Once deleted, variables cannot be recovered. Proceed (y/[n])?  y


###################################################################       
#Script Name    :                                                                                              
#Description    :                                                                                 
#Args           :                                                                                           
#Author         : Nor Raymond                                                
#Email          : nraymond@appen.com                                          
###################################################################

In [1]:
import os, sys
import pandas as pd
import numpy as np
import yaml
from IPython.core.display import display, HTML

In [2]:
# Function to load yaml configuration file
def load_config(config_name):
    with open(os.path.join(config_path, config_name), 'r') as file:
        config = yaml.safe_load(file)

    return config

config_path = "conf/base"

try:
    
    # load yaml catalog configuration file
    config = load_config("catalog.yml")

    os.chdir(config["project_path"])
    root_path = os.getcwd()
    
except:
    
    os.chdir('..')
    # load yaml catalog configuration file
    config = load_config("catalog.yml")

    os.chdir(config["project_path"])
    root_path = os.getcwd()

### Functions to initialize data ingestion

In [3]:
def raw_file_checker(files): 

    keyword = ['RC', 'Vocab_2', 'Vocab_1']
    checker = []
    file_exists = {}
    for fname in files:
        for key in keyword:
            if key in fname:
                checker.append(True)
                file_exists[key] = os.path.join(fname)
                
    if len(checker) == 3 :
        print("PASS: All files exists!")
        condition = True
    else:
        print("FAIL: Not all file exists! Please check the raw data folder to ensure RC, Vocab_1 and Vocab_2 file exists.")
        condition = False
        
    return condition, file_exists


def data_ingestion_initialize(root_path):
    
    # Function to load yaml configuration file
    def load_config(config_name):
        with open(os.path.join(root_path, config_path, config_name), 'r') as file:
            config = yaml.safe_load(file)

        return config

    # load yaml catalog configuration file
    config = load_config("catalog.yml")

    print("Initialize data ingestion and file checking...")
    
    # define input and output data paths
    raw_data_path = os.path.join(root_path, config["data_path"]["input"])
    out_data_path = os.path.join(root_path, config["data_path"]["output"])
    
    # define reference file paths
    ref_path = os.path.join(root_path, config["data_path"]["ref"])
    ref_filepath = os.path.join(ref_path, config["filenames"]["rc_col_ref"])
    ref_data = pd.read_excel(io = ref_filepath, sheet_name="columns_check", header=None)
    ref_data_cols = ref_data[0].tolist()
    
    # get the list of files in raw folder
    files = os.listdir(raw_data_path)
    files = [f for f in files if f[-4:] == '.xls']
    
    condition, file_exists = raw_file_checker(files)
    
    ## Define raw data filepaths
    rc_filepath = os.path.join(raw_data_path, file_exists['RC'])
    v1_filepath = os.path.join(raw_data_path, file_exists['Vocab_1'])
    v2_filepath = os.path.join(raw_data_path, file_exists['Vocab_2'])
       
    return raw_data_path, out_data_path, ref_path, ref_filepath, ref_data, ref_data_cols, files, file_exists, rc_filepath, v1_filepath, v2_filepath

raw_data_path, out_data_path, ref_path, ref_filepath, ref_data, ref_data_cols, files, file_exists, rc_filepath, v1_filepath, v2_filepath = data_ingestion_initialize(root_path)
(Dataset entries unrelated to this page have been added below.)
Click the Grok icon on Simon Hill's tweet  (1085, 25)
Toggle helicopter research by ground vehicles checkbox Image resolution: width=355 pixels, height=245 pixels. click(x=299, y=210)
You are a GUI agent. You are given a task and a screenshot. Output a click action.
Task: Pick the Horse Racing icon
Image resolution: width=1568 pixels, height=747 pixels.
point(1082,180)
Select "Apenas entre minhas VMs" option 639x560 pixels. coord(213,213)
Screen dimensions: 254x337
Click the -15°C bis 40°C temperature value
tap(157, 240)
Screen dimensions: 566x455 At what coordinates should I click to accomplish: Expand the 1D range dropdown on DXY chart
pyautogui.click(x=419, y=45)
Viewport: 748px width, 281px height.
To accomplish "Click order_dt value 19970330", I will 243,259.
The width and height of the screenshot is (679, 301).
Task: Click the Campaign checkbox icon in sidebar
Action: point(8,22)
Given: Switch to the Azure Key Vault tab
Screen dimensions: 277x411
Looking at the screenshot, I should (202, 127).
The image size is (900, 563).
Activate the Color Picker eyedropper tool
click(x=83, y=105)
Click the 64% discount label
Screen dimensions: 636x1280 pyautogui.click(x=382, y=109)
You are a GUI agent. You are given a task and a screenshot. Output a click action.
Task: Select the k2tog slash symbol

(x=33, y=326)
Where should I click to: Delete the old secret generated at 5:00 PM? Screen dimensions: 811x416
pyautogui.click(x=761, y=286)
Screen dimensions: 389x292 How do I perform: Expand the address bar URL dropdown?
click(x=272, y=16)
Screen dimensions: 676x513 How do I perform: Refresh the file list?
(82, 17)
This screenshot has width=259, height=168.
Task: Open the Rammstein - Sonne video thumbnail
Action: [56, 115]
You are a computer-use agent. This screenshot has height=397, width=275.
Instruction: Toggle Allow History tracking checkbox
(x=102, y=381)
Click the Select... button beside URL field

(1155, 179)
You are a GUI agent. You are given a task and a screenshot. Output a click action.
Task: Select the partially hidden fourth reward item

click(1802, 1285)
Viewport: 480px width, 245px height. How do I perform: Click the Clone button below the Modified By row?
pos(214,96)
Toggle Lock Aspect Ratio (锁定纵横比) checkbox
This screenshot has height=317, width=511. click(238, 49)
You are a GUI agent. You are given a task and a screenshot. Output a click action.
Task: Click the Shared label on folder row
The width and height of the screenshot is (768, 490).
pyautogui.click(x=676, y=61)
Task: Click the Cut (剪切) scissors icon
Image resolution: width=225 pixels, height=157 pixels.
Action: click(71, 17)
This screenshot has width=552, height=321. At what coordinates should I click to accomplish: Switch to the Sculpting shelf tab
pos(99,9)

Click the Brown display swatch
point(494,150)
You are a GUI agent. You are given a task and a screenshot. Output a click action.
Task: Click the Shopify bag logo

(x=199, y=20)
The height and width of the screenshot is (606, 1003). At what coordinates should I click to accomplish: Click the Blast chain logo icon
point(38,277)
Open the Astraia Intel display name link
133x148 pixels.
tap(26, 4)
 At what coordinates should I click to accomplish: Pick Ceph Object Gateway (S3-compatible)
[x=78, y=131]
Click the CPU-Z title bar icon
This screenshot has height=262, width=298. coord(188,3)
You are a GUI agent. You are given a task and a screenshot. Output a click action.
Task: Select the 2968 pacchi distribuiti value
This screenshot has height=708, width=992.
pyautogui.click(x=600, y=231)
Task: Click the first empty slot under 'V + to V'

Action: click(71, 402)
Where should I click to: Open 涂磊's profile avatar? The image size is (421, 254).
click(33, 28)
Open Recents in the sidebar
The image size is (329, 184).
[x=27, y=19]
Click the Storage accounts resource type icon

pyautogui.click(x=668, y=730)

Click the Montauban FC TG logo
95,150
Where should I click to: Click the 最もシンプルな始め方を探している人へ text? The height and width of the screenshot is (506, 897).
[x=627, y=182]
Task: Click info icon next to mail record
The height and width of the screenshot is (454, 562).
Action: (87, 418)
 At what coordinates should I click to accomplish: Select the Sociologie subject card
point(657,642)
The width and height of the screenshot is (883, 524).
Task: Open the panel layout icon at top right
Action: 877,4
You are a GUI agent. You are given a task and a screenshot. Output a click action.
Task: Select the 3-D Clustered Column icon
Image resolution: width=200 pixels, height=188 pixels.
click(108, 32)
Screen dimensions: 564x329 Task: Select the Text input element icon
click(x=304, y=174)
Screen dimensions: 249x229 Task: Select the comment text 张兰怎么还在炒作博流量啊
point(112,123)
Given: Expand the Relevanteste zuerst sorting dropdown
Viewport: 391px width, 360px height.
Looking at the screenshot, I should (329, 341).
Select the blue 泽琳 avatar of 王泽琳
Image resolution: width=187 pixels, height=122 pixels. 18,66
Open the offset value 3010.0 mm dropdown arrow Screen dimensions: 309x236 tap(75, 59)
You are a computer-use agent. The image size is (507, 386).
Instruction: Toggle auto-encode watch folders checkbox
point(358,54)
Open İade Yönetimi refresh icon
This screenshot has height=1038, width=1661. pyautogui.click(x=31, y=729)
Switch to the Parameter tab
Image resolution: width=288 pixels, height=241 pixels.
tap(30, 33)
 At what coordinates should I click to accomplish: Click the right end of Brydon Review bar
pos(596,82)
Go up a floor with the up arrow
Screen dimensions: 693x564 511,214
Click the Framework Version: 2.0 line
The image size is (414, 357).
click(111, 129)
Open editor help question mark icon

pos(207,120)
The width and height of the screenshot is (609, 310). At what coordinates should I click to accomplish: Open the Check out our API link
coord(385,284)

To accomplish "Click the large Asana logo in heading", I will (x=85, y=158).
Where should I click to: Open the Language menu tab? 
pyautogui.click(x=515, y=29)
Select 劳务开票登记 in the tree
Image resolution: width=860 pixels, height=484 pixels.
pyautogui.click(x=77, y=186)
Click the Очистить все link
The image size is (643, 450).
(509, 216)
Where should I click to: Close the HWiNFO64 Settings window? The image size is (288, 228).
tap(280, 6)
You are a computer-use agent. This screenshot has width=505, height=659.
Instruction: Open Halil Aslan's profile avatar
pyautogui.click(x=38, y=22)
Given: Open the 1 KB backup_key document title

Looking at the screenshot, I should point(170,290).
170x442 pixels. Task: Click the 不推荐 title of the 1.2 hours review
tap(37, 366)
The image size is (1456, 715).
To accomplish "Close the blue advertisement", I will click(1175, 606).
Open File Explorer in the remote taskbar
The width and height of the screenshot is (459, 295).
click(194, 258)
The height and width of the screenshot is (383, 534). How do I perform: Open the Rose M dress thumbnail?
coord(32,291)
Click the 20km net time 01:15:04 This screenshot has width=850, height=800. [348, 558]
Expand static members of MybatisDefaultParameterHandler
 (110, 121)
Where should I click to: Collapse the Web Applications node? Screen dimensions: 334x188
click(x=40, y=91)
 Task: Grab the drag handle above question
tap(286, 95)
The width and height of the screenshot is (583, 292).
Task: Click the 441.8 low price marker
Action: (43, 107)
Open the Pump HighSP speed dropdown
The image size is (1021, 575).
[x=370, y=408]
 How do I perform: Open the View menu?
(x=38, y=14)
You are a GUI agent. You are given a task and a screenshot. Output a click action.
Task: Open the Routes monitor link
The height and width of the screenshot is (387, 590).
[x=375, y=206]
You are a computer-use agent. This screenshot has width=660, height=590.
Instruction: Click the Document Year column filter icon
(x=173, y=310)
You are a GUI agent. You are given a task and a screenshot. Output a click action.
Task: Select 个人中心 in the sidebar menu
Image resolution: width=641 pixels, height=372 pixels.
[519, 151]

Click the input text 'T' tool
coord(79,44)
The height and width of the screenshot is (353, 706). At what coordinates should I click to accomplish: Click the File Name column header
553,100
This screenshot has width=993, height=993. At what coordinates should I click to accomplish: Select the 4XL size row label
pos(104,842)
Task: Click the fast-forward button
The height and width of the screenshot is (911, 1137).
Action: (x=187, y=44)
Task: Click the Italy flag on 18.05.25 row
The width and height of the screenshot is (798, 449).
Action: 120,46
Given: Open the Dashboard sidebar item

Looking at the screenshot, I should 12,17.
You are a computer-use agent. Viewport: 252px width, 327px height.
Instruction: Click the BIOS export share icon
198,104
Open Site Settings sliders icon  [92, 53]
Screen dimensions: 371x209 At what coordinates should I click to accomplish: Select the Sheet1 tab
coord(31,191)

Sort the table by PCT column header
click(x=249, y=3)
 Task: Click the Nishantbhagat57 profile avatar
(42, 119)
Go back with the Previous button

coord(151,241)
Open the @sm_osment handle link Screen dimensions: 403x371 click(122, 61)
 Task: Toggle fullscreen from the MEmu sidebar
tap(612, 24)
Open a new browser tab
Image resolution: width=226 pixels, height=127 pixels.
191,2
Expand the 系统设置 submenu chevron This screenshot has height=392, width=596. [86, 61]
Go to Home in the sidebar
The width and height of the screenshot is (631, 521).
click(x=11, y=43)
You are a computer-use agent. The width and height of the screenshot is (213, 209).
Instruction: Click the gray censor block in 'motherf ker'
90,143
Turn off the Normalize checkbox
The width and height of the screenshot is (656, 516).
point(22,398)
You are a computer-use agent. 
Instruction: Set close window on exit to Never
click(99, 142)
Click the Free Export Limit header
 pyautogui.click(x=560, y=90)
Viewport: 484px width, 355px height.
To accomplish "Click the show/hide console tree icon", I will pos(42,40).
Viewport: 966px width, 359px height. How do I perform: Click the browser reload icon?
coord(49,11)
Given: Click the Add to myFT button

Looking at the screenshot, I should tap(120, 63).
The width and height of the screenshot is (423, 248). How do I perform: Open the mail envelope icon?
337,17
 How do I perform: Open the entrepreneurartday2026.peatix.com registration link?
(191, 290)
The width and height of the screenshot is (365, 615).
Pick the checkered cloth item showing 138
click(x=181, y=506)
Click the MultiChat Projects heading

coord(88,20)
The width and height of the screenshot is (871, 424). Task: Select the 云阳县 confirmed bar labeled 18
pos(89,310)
Initialize data ingestion and file checking...
PASS: All files exists!


### Function to create dataframes

In [26]:
def create_dataframes(file_initial, rc_filepath, v1_filepath , v2_filepath):
    
    '''
    file_initial choices -
    RC: Reading Comprehension 
    Vocab_1: Vocabulary 1 
    Vocab_2: Vocabulary 2
    '''
    
    if file_initial == 'RC':
        filepath = rc_filepath
    elif file_initial == 'Vocab_1':
        filepath = v1_filepath
    elif file_initial == 'Vocab_2':
        filepath = v2_filepath
    
    # create dataframe from 'Summary' sheet
    df_summary = pd.read_excel(io = filepath, sheet_name="Summary")
    df_summary_cols = list(df_summary.columns)
    
    # create dataframe from 'Data' sheet
    df_data = pd.read_excel(io=filepath, sheet_name="Data")
    df_data_cols = list(df_data.columns)
    
    # create dataframe from 'Data' sheet
    df_ans_key = pd.read_excel(io=filepath, sheet_name="Answer Key")
    df_ans_key_cols = list(df_ans_key.columns)
    
    print(f"Dataframe created from {file_initial} file")
    
    return df_summary, df_summary_cols, df_data, df_data_cols, df_ans_key, df_ans_key_cols

#df_summary, df_summary_cols, df_data, df_data_cols, df_ans_key, df_ans_key_cols = create_dataframes('RC', rc_filepath, v1_filepath , v2_filepath)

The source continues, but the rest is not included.